[EXCERPT TO READ]
>>>>
Rice Transformation as a Means to Study Gene Expression

Abstract

An exceptionally effective transformation procedure has been established by using class I embryo-derived rice callus. Every treated callus clump yielded multiple independently transformed plants (average 40 plantlets). Analysis of genomic DNA blots and pollen expressing green fluorescent protein (GFP) from T0 plants revealed that 64% bore a single locus T-DNA insertion in which half had one T-DNA copy. Additive transgene expression was observed fromT0 plants with GFP driven by mUbi1 promoter. Transgenic plants could be rapidly characterized by analyzing GFP pollen from T0 plants without the need for further generations or genomic DNA blot analysis. Agrobacterium tumefaciens-mediated transformation of microspore-derived callus for generating large numbers of T-DNA haploid and doubled haploid(DH) plants has also been investigated. The established transformation procedure resulted in 100% transformation frequency for class I microspore-derived rice callus. Each callus typically yields multiple independent transgenic plants. Genomic DNA blot analysis suggested 98% of the transgenic plants are independent events. About half of the transgenic plants were identified as haploid plants, whereas half are DH hemizygous or homozygous transgenic plants. DH homozygous transgenic plants were obtained from T0plants and confirmed by pollen GFP expression and genomic blot analysis in T0transgenic DH plants. In this study, about 60% ofT0transgenic DH plants had a single locus T-DNA insertion of which 45% bore one T-DNA copy. Furthermore, in a population of over 2,000 haploid and doubled haploid T-DNA plants , about 25% showed phenotypic differences from non-transformed haploid plants. Approximately 5% were seriously phenotypically abnormal including lethal or semi-lethal mutants. This highly efficient transformation procedure using microspore-derived callus could be valuable in speeding up plant breeding and in new gene discovery. Diversification of the mUbi1 promoter led to a minimal promoter that has a similar function as the original mUbi1. Transient and stable transformation as measured from gene expression driven by the minimal promoter suggested that it has a similar function as the original wild type promoter.
<<<<
[WHAT TO PRODUCE]
List every percentage figure in the abstract on rice transformation, in the order they appear.

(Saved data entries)
>>>>
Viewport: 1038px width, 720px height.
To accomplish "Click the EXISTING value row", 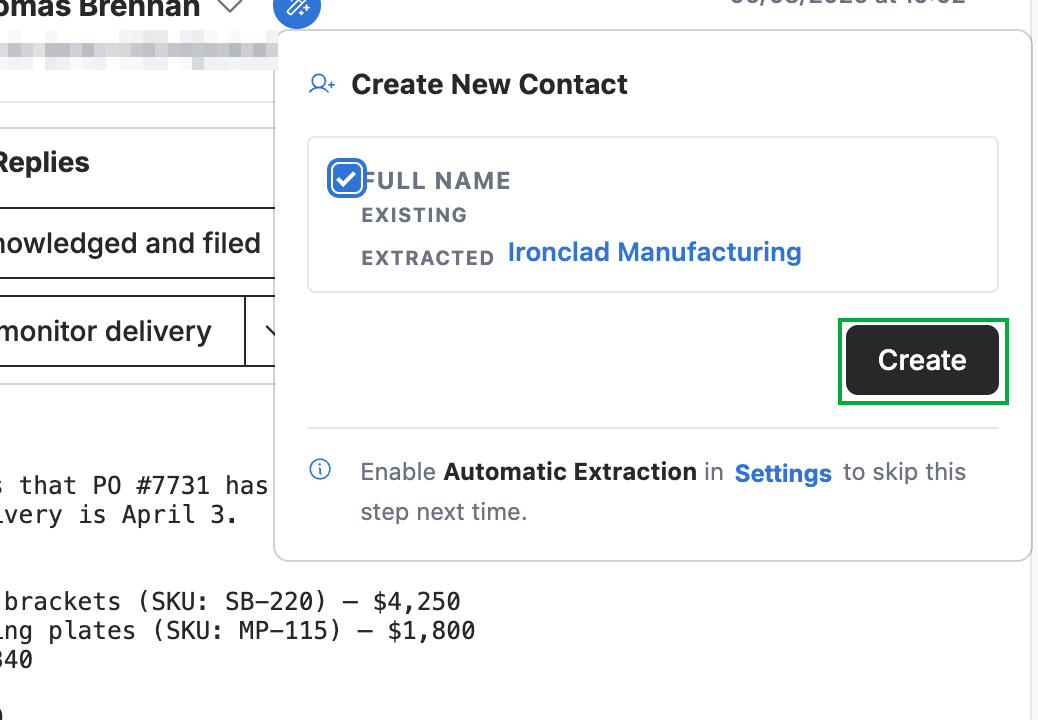I will (x=414, y=215).
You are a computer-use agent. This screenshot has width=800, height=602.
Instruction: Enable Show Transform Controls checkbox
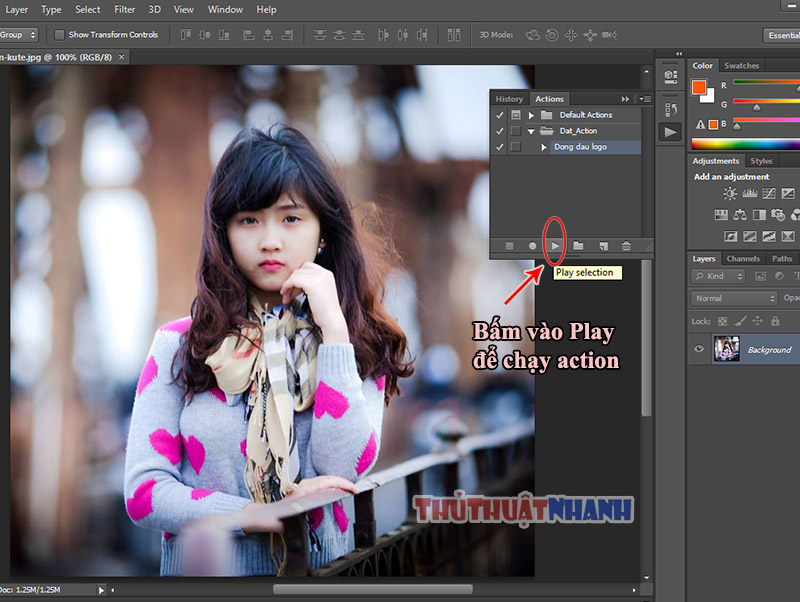[59, 35]
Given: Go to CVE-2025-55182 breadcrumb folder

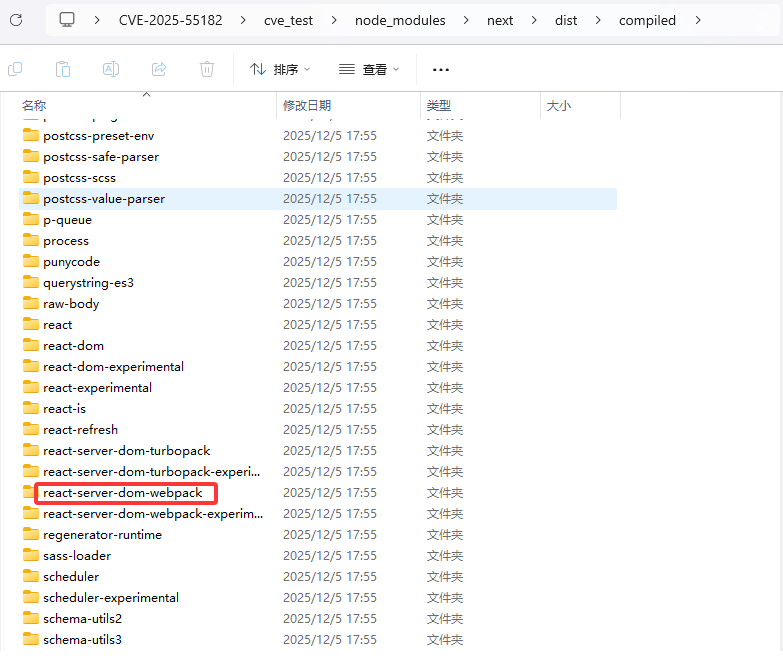Looking at the screenshot, I should 170,20.
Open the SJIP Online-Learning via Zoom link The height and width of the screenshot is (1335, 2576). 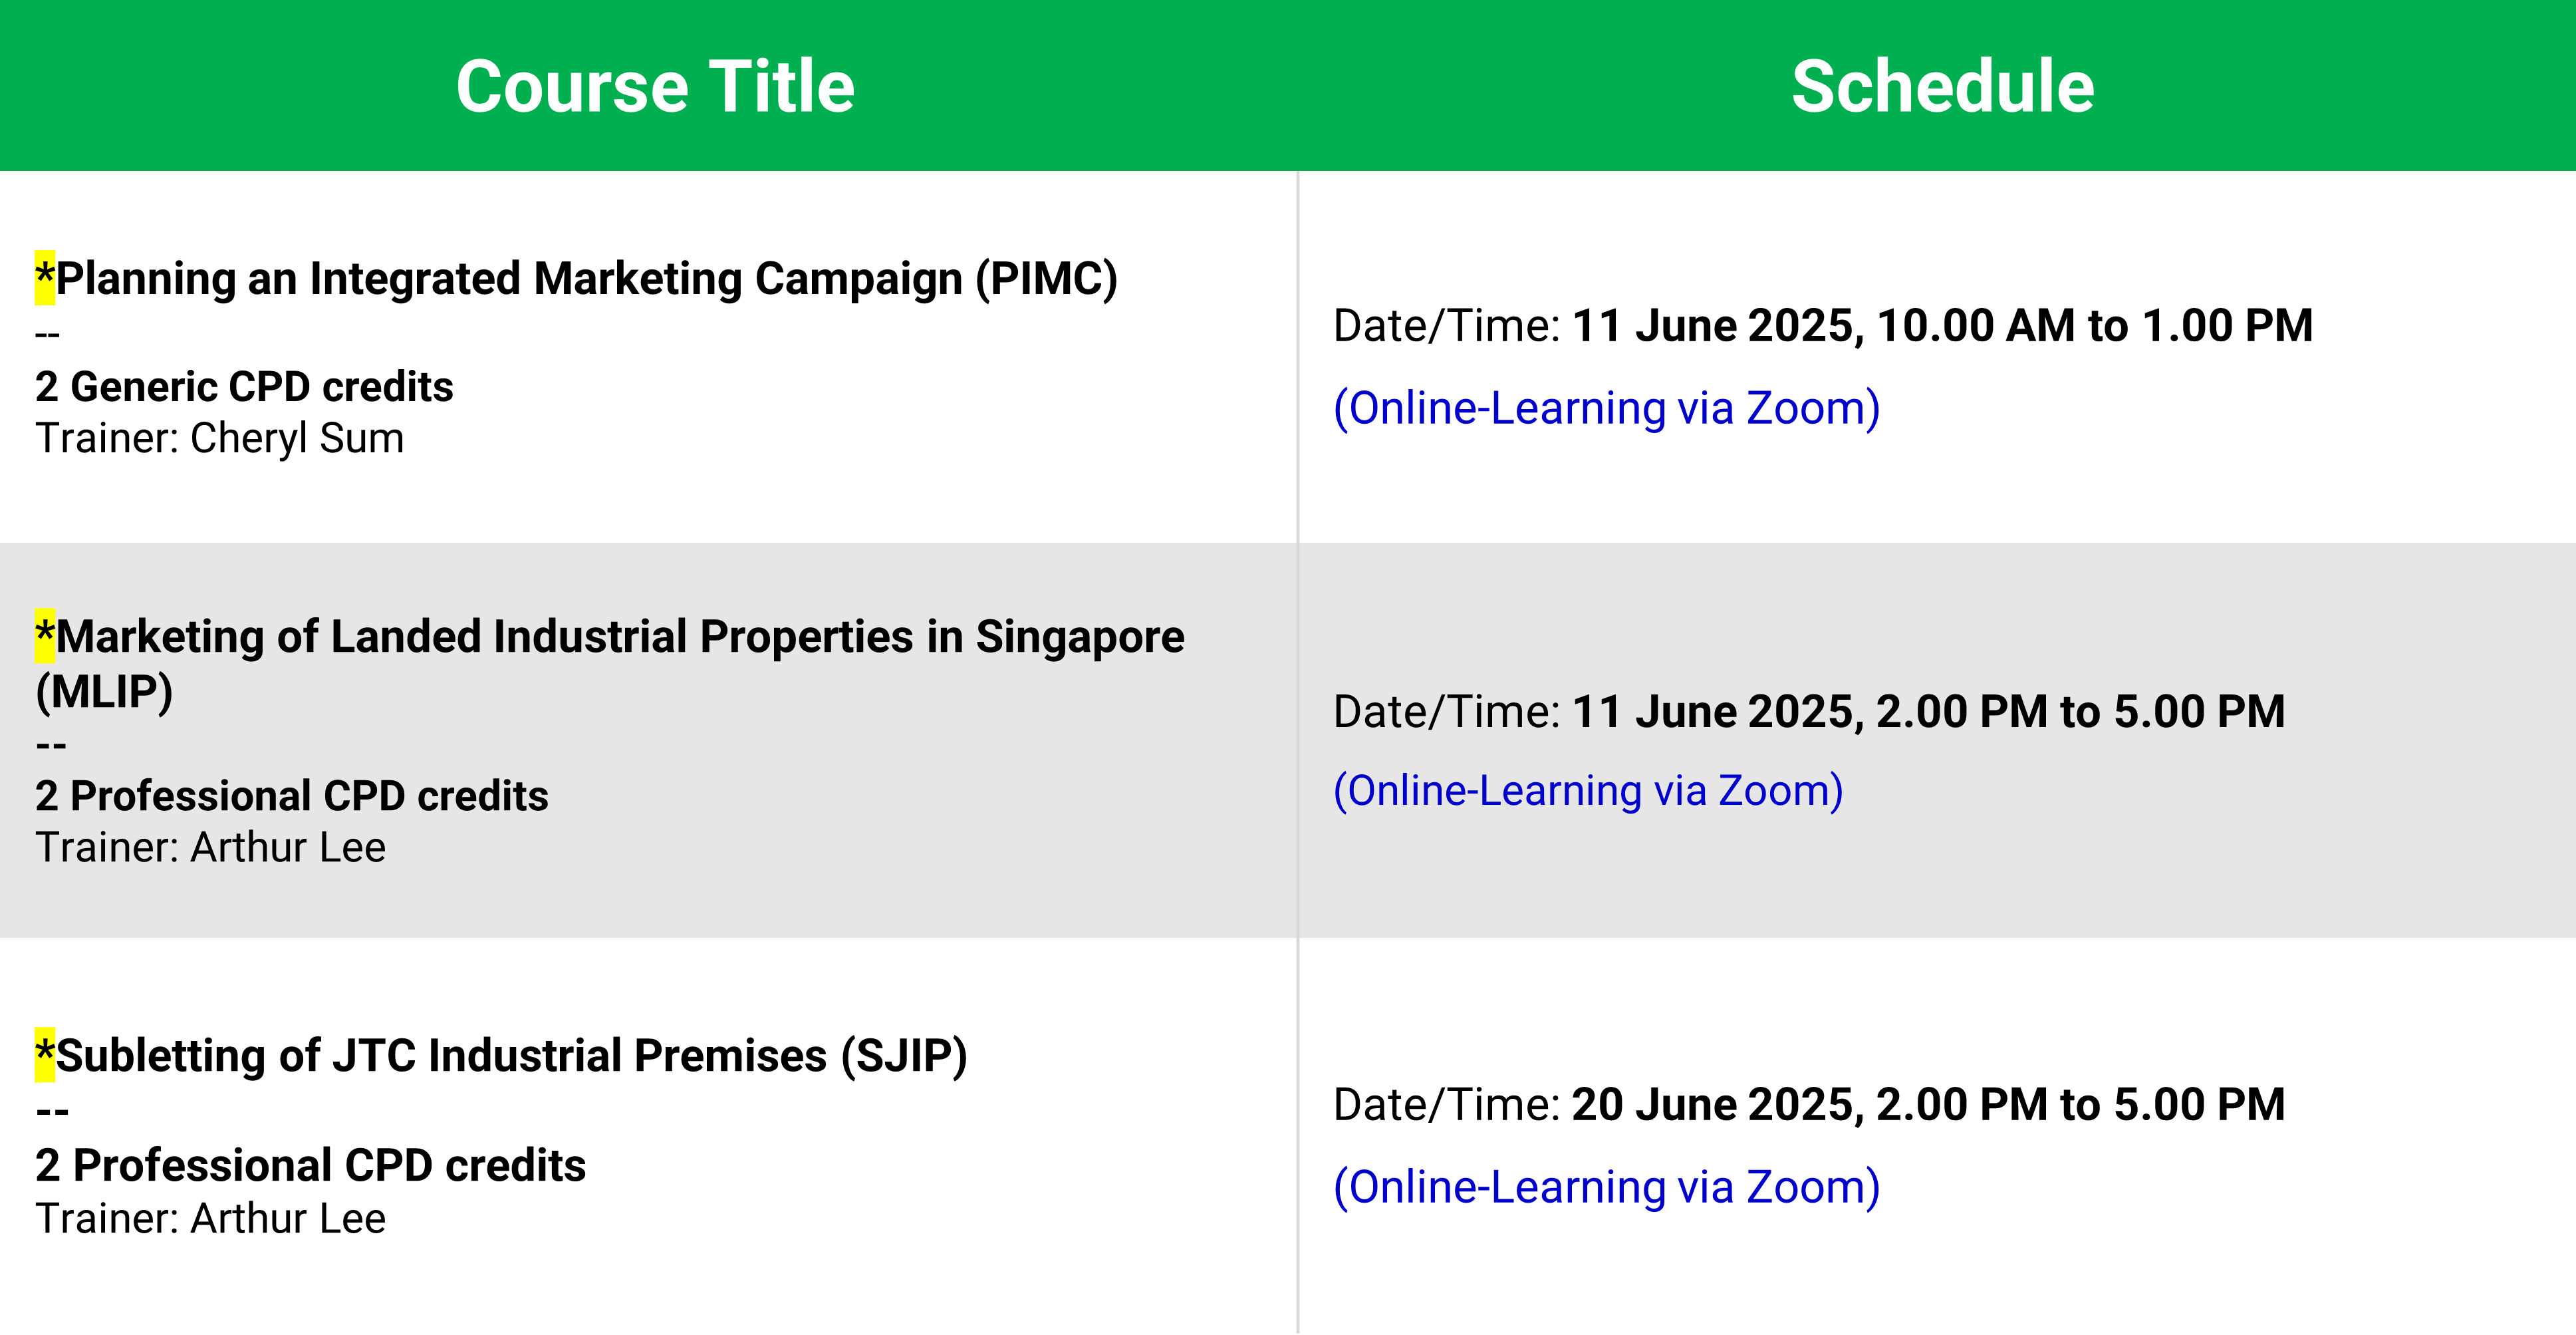click(x=1606, y=1188)

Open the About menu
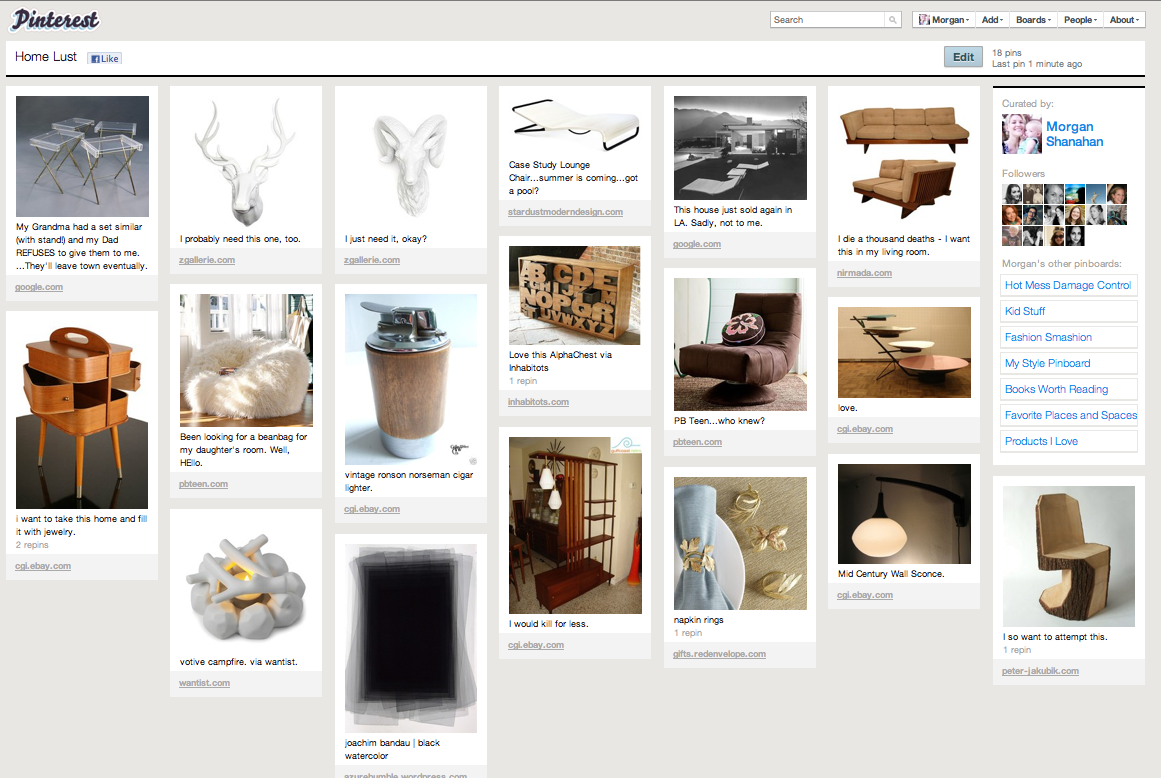tap(1124, 20)
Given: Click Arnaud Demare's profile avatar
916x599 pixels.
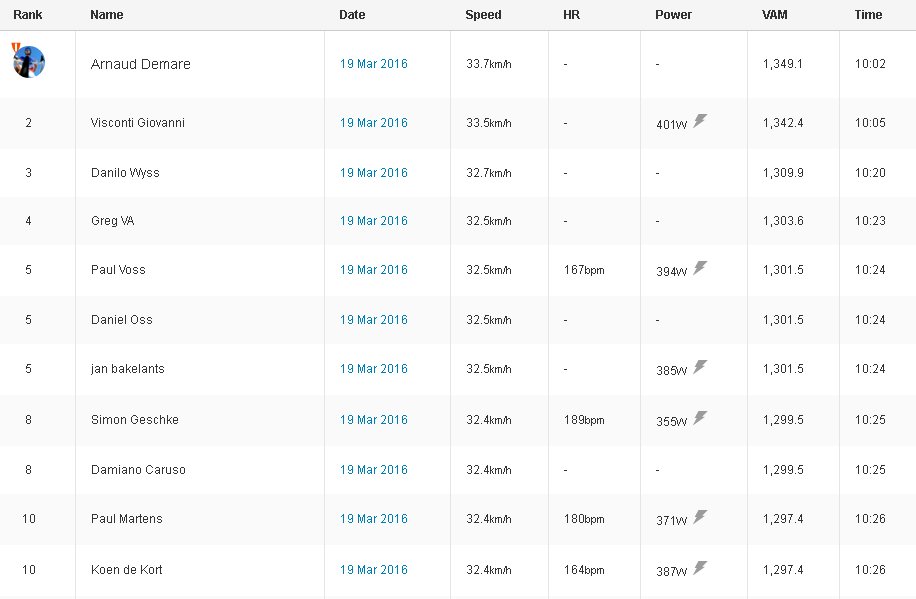Looking at the screenshot, I should pos(28,62).

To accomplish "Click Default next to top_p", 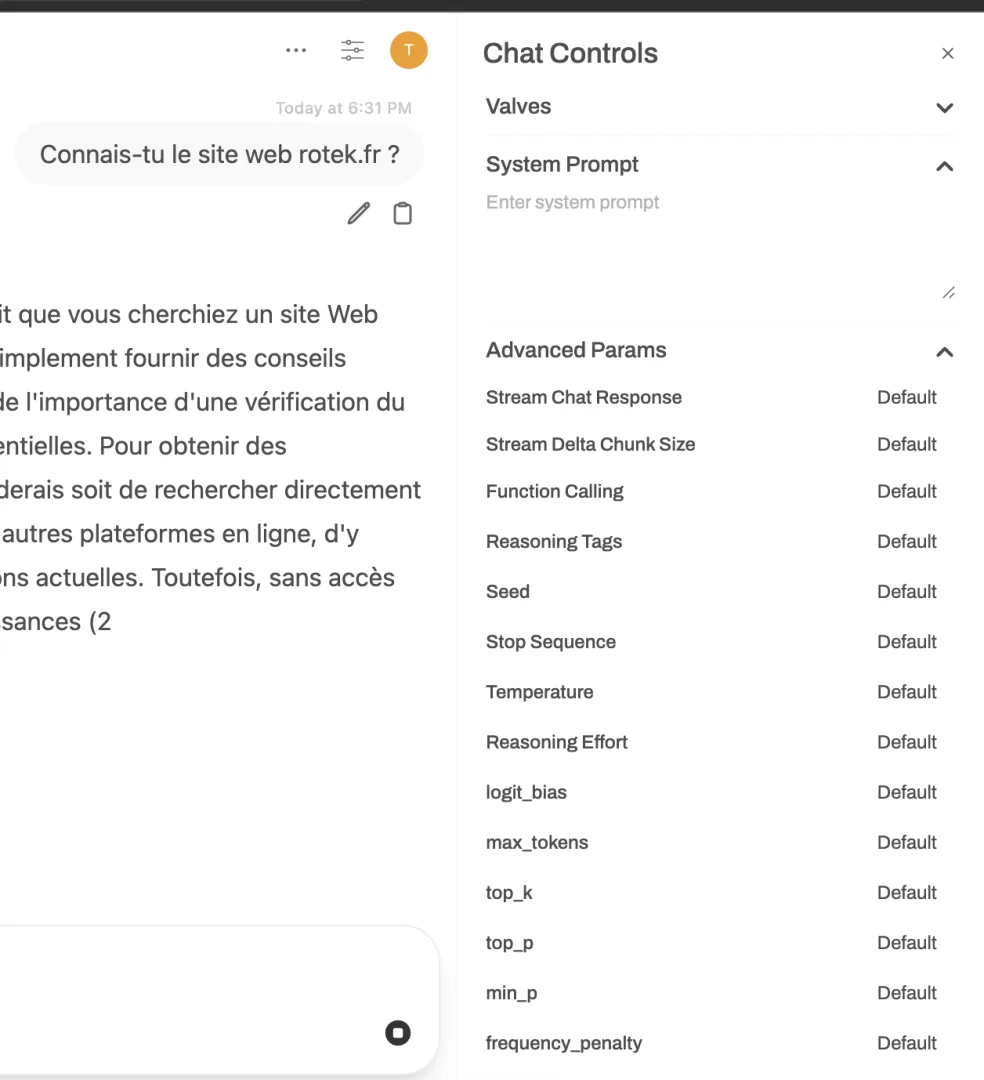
<<<<
[EXERCISE RESPONSE]
64%, 100%, 98%, 60%, 45%, 25%, 5%